As the UK discovered to its cost during its ill-fated membership of the ERM, it is tough to impossible to be in any form of currency union with Germany.
– Italian bond yields reach point of no return (Telegraph, Oct. 20, 2011):
Fortunately for Britain, it found out early. Other members of the European Union were not so lucky. In they rushed, only now to pay the price.
Having lashed themselves to the bow of the German supertanker, they find themselves not just bereft of the natural mechanisms for adjustment in competitiveness and debt, but with their fate in weathering the storm entirely in Germany’s hands.
Judging by developments over the past few days, Germany does not appear inclined to indulge them. With the self-imposed deadline of this weekend’s EU summit approaching at speed, Nicolas Sarkozy, the French president, has played the same card as he did last year when he threatened to leave the euro unless the Germans agreed to French plans to rescue Greece.
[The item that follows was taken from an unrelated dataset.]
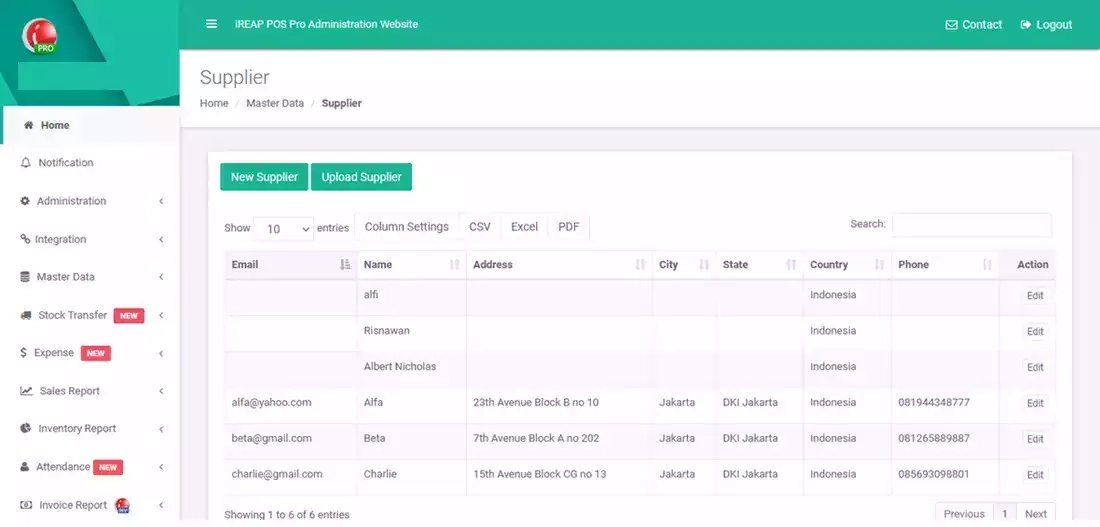
Task: Click the iREAP PRO logo icon
Action: 40,35
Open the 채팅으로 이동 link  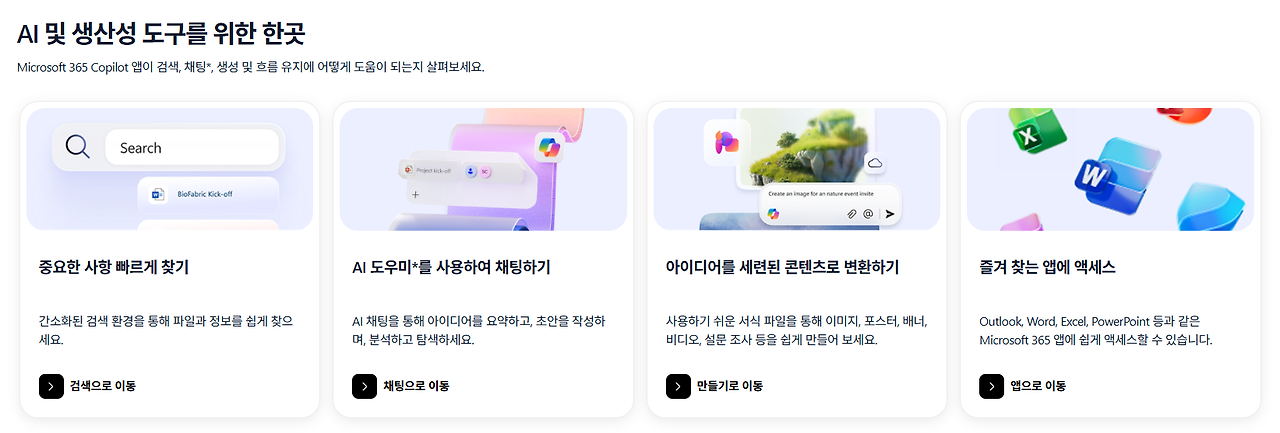[x=417, y=386]
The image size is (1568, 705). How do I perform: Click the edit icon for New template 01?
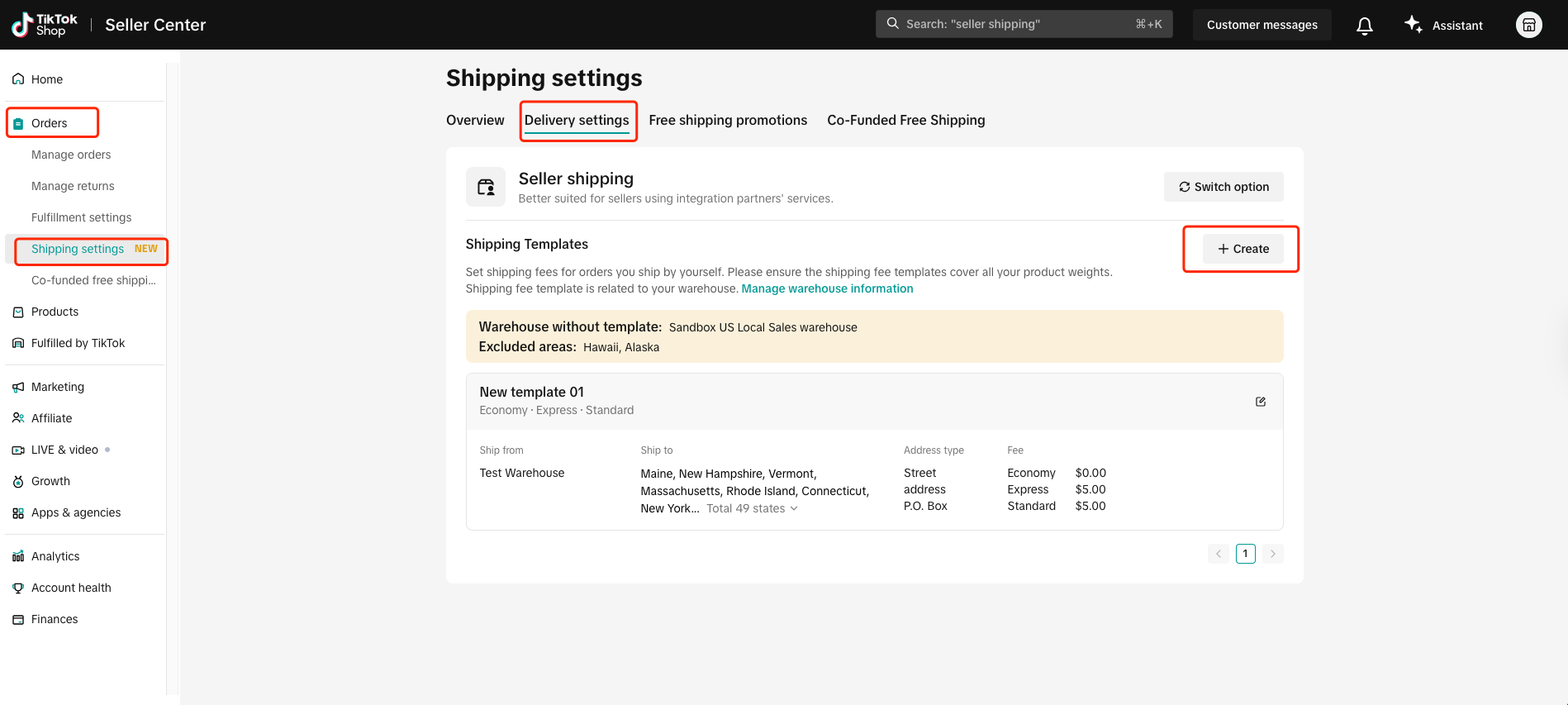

This time around he missed the birth of his own daughter in flying to Frankfurt to read the riot act to an intransigent Angela Merkel.
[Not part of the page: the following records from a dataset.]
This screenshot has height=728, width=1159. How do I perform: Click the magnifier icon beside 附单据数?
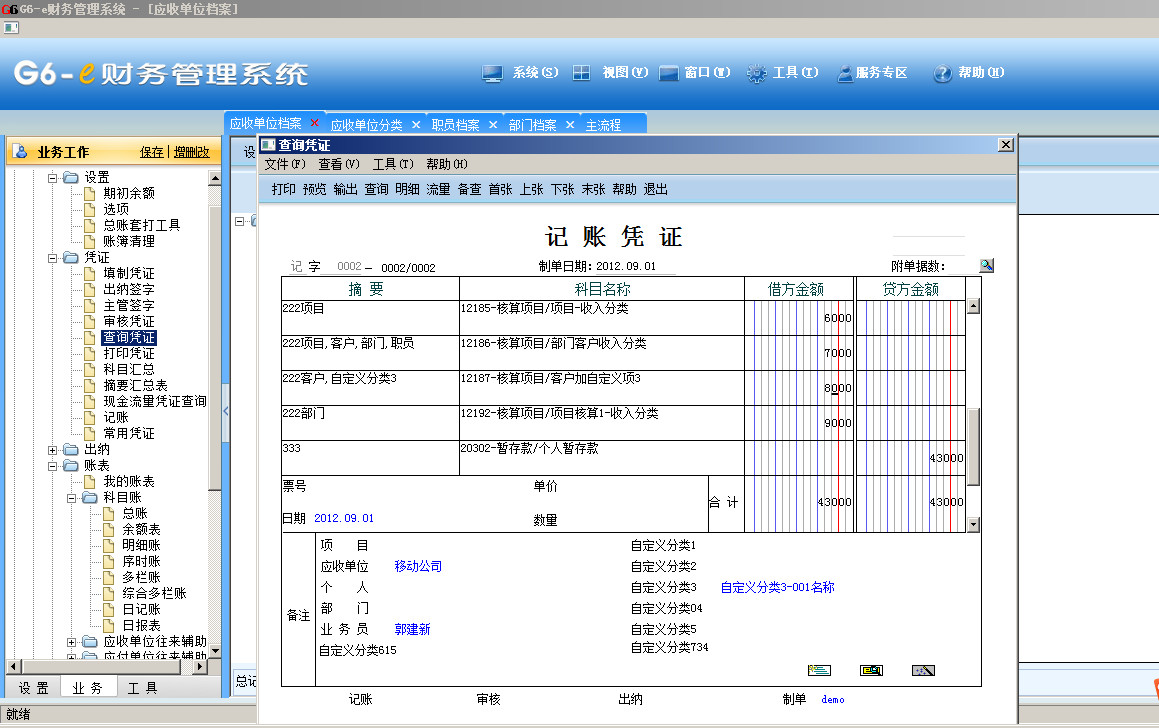click(986, 265)
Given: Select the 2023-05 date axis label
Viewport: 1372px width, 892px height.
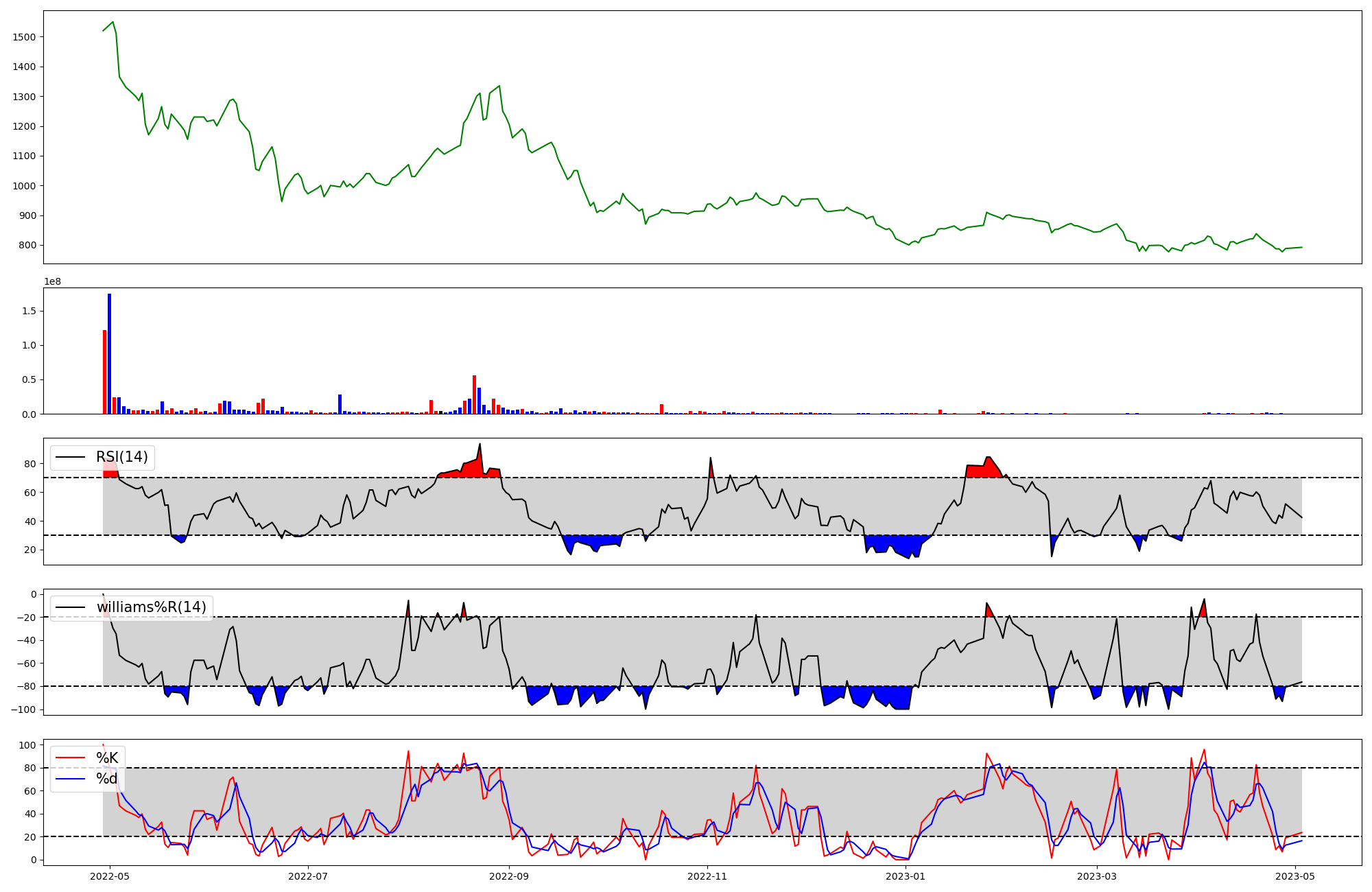Looking at the screenshot, I should pyautogui.click(x=1295, y=876).
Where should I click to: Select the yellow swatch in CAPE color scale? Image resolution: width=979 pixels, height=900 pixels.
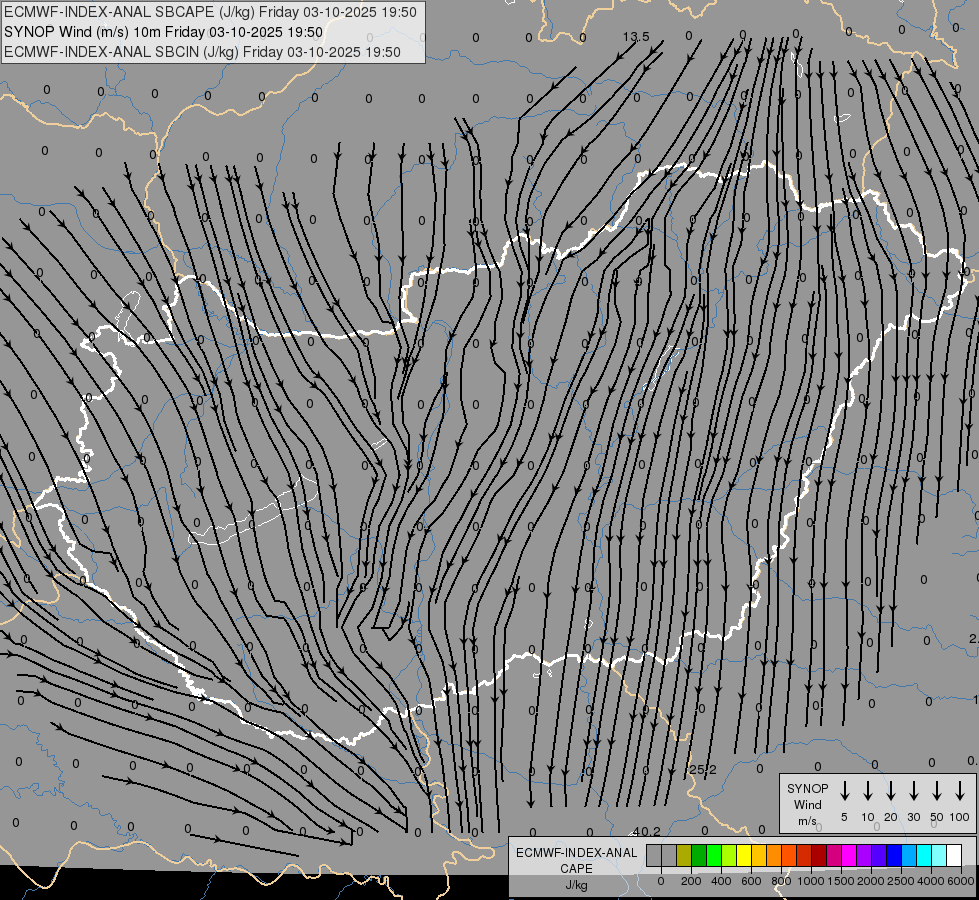pyautogui.click(x=744, y=856)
Whether the latest display of histrionics can achieve the same result remains to be seen, but the markets have already made up their minds. With the Bundestag spitting tacks, the Chancellor has been forced to call for more time to hammer out something credible.
Whatever is eventually announced, it seems most unlikely to meet expectations. In the meantime, events are again moving beyond the power of policymakers to determine outcomes. Italian bond yields back at 6pc are a deeply ominous sign that the eurozone’s third largest economy is reaching the point of no return, where markets essentially become too expensive for funding.
The now almost certain prospect of a double-dip in Europe has made the debt dynamics of these bigger economies look much more challenging. There is now virtually no prospect of Italy and France meeting their deficit reduction targets. Further austerity would only make the economic squeeze worse still. Even for the larger countries, a crisis which has hitherto been seen as largely one of absent market liquidity is fast turning into one of solvency.
The only way this can end happily for the eurozone is for Germany to engage in massive demand stimulus. Regrettably, the chances of this happening are about zero.